Vol au-dessus d’un nid familial

« Être heureux c’est se connaître sans en avoir peur ». Roman intimiste de l'écrivain Polonais Daniel Odija, Pusty przelot (Le vol à vide), nous plonge dans la relation entre deux frères qui vivent une enfance chaotique. Comme le survol d’un destin familial, vol au-dessus du « nid » où seuls restent les oisillons.

Daniel Odija, Pusty przelot, Wołowiec, Édition Czarne, 2021, 192 pages, ISBN 9788381913249

Daniel Odija (1974) est l’auteur de plusieurs romans (dont Ulica [Rue], 2001 et Tatarak [La Scierie], 2003), de recueils de nouvelles (Szklana huta [le nom d’une commune en Silésie, signifiant la « verrerie »], 2005 ou Przezroczyste głowy [Têtes transparentes], 2018), de pièces de théâtre, et journaliste de télévision. Il coécrit également des bandes dessinées avec le dessinateur Wojciech Stefaniec (Stolp, 2017 et Rita, 2019). Le lecteur français a pu découvrir son œuvre en 2007 grâce à son roman La Scierie (Tatarak, traduction de Margot Carlier, Éditions Gallimard), récit de l’ascension et de la chute d’un petit entrepreneur de la province polonaise.

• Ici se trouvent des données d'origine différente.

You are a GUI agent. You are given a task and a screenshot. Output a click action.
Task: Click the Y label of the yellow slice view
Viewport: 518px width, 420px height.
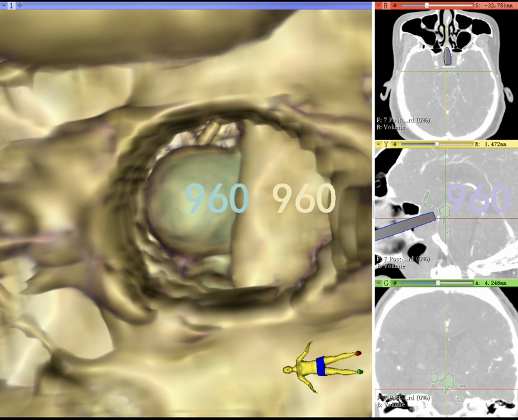coord(386,144)
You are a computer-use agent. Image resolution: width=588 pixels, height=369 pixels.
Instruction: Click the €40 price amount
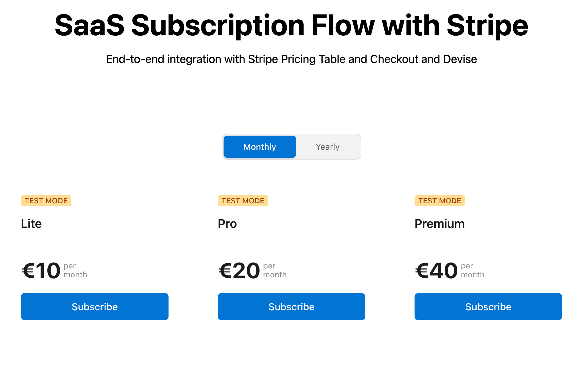[436, 271]

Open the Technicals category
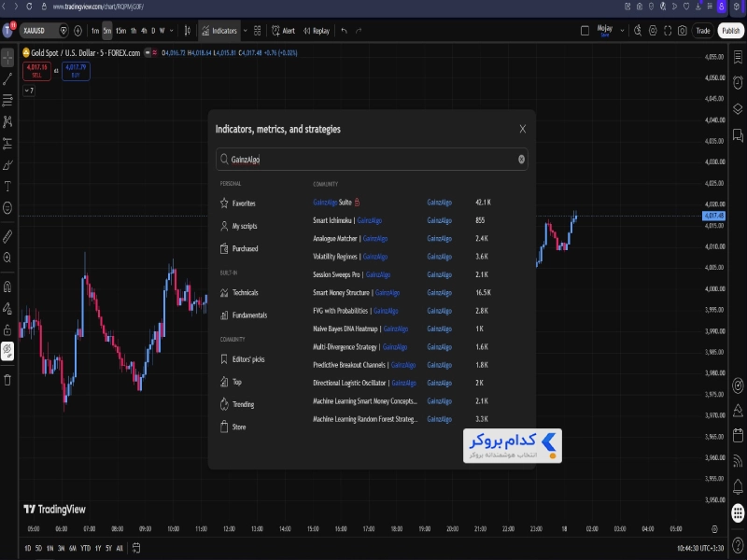239,292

Odija était jusqu’à présent connu surtout pour sa plume engagée dans la présentation des laissés pour compte de la transformation politique en Pologne après 1989 : habitants des petits villages, chômeurs, sans-abris, intellectuels déclassés, des gens qui peinent à vivre au jour le jour. À deux reprises, ses livres ont été nominés pour le principal prix littéraire polonais, Nike : Tatarak (La Scierie) en 2004, et Kronika umarłych (La Chronique des morts) en 2011.

En octobre 2021, Odija propose Pusty przelot (Le vol à vide), un roman intimiste, centré sur la relation entre deux frères, dont le plus jeune est le narrateur. Dès sa plus tendre enfance, il se sent complexé (il aurait dû être une fille), coupable (c’est après sa naissance que son père décide d’abandonner sa famille), délaissé par sa mère qui lui préfère l’aîné prometteur, rejeté par l’entourage. S’il arrive à se construire et grandir tant bien que mal, c’est grâce à son grand frère qui à lui seul lui remplace toute la famille. Or, nous l’apprenons assez vite dans ce court roman, ce frère idéalisé, une fois devenu adulte, commence à devenir bizarre et sombre peu à peu dans une différence qui sera diagnostiquée peu de temps après : la schizophrénie.

Le personnage de Randle Patrick McMurphy, celui de Forman et celui de Kesley, reste une référence assez évidente pour le livre d’Odija, explicite dès le titre : Le vol (à vide). Le vol, plus précisément le « survol » (en polonais przelot), s’inscrit dans la structure du roman de différentes manières, littéralement et au sens figuré, il ponctue le livre de la première à la dernière page. La première s’ouvre sur le rêve du narrateur qui vole en chute libre, se réveillant juste avant l’impact, suivi d’une vision de deux mouettes qui s’ébattent, en frappant contre les vitres et y laissant les traces d’« ailes d’anges ». Ce roman c’est aussi le survol d’un destin familial, le vol au-dessus du « nid », où seuls les oisillons restent : le père est absent, la mère, perdue dans ses chimères et ses amourettes passagères, vit davantage à travers les familles qu’elle se plaît à appeler à exister (elle est fonctionnaire en charge de célébrer les mariages) que de sa propre famille qui lui échappe peu à peu. Il ne reste que le noyau : deux frères qui apprennent à voler de leurs propres ailes, l’aîné servant au plus jeune de modèle dans le parcours initiatique (premières cigarettes, amitiés, amours…). Leur relation paraît immuable et solide, pleine d’une tendresse touchante, ils semblent n’exister que l’un par rapport à l’autre : nous ne connaissons même pas leurs prénoms, le narrateur ne nomme jamais autrement son frère que « frère ».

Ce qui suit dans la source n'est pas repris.